═════ Exercise materials

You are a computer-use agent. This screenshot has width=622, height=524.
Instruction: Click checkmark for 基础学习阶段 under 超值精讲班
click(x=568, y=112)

══════════
═════ Exercise materials

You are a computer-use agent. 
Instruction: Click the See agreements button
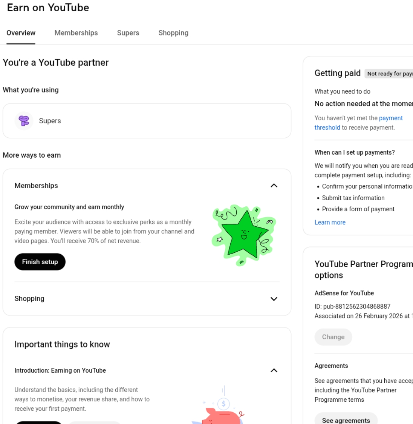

══════════
═════ Exercise materials

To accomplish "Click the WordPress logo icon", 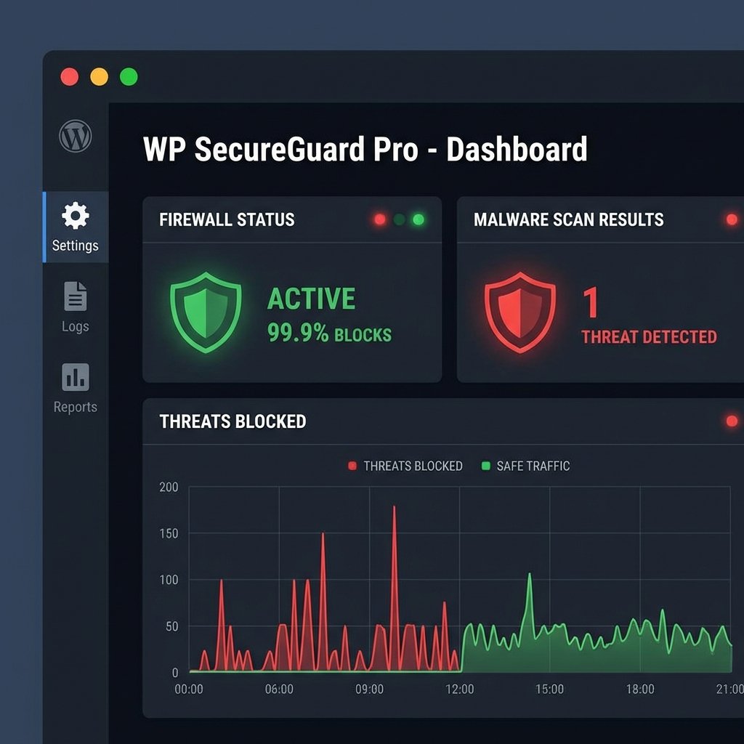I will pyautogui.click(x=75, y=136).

══════════

* Exercise goal: Show all lines in the records above that hold "computer".

* Completed task:
You are a computer-use agent. This screenshot has width=622, height=524.
You are a computer-use agent. 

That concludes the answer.